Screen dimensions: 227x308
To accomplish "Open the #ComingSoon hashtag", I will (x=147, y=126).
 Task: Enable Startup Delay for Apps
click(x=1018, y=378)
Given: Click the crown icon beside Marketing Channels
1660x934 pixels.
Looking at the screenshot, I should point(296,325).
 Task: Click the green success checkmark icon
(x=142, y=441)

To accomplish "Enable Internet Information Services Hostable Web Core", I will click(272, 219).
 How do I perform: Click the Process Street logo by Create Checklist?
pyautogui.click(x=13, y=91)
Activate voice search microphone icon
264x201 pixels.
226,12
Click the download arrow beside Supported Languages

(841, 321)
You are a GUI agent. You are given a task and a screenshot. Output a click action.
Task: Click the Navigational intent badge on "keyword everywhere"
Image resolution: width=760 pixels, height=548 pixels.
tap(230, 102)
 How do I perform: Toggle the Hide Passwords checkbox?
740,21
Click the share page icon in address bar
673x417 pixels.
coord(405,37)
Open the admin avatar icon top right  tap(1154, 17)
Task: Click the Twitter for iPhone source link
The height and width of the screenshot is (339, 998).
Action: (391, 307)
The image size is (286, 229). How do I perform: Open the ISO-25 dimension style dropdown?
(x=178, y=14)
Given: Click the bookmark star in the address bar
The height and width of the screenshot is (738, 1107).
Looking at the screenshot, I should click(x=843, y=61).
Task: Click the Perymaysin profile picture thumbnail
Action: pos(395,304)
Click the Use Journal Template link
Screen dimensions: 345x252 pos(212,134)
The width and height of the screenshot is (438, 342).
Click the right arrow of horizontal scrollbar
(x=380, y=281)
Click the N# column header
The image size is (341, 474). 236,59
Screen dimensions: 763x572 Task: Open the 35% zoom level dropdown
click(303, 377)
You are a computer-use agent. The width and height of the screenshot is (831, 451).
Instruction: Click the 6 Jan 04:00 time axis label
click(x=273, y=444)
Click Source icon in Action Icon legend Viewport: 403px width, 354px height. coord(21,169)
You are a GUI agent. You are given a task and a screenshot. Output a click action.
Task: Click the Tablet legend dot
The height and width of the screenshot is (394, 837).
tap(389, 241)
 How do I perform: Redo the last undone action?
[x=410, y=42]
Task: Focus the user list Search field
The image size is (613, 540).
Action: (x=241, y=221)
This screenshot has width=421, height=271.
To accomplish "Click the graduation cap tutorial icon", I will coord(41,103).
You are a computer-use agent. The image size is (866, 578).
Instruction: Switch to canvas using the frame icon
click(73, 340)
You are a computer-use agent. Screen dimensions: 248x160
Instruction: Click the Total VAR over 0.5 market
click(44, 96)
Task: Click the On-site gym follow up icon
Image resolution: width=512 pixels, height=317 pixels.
——————————
▶ The problem
Reproduce the material word for word, from its first line through the line containing "The image size is (341, 474). 236,59".

▶ Response to this task
Screen dimensions: 227x308
To accomplish "Open the #ComingSoon hashtag", I will (x=147, y=126).
 Task: Enable Startup Delay for Apps
click(x=1018, y=378)
Given: Click the crown icon beside Marketing Channels
1660x934 pixels.
Looking at the screenshot, I should point(296,325).
 Task: Click the green success checkmark icon
(x=142, y=441)

To accomplish "Enable Internet Information Services Hostable Web Core", I will click(272, 219).
 How do I perform: Click the Process Street logo by Create Checklist?
pyautogui.click(x=13, y=91)
Activate voice search microphone icon
264x201 pixels.
226,12
Click the download arrow beside Supported Languages

(841, 321)
You are a GUI agent. You are given a task and a screenshot. Output a click action.
Task: Click the Navigational intent badge on "keyword everywhere"
Image resolution: width=760 pixels, height=548 pixels.
tap(230, 102)
 How do I perform: Toggle the Hide Passwords checkbox?
740,21
Click the share page icon in address bar
673x417 pixels.
coord(405,37)
Open the admin avatar icon top right  tap(1154, 17)
Task: Click the Twitter for iPhone source link
The height and width of the screenshot is (339, 998).
Action: (391, 307)
The image size is (286, 229). How do I perform: Open the ISO-25 dimension style dropdown?
(x=178, y=14)
Given: Click the bookmark star in the address bar
The height and width of the screenshot is (738, 1107).
Looking at the screenshot, I should click(x=843, y=61).
Task: Click the Perymaysin profile picture thumbnail
Action: pos(395,304)
Click the Use Journal Template link
Screen dimensions: 345x252 pos(212,134)
The width and height of the screenshot is (438, 342).
Click the right arrow of horizontal scrollbar
(x=380, y=281)
Click the N# column header
The image size is (341, 474). 236,59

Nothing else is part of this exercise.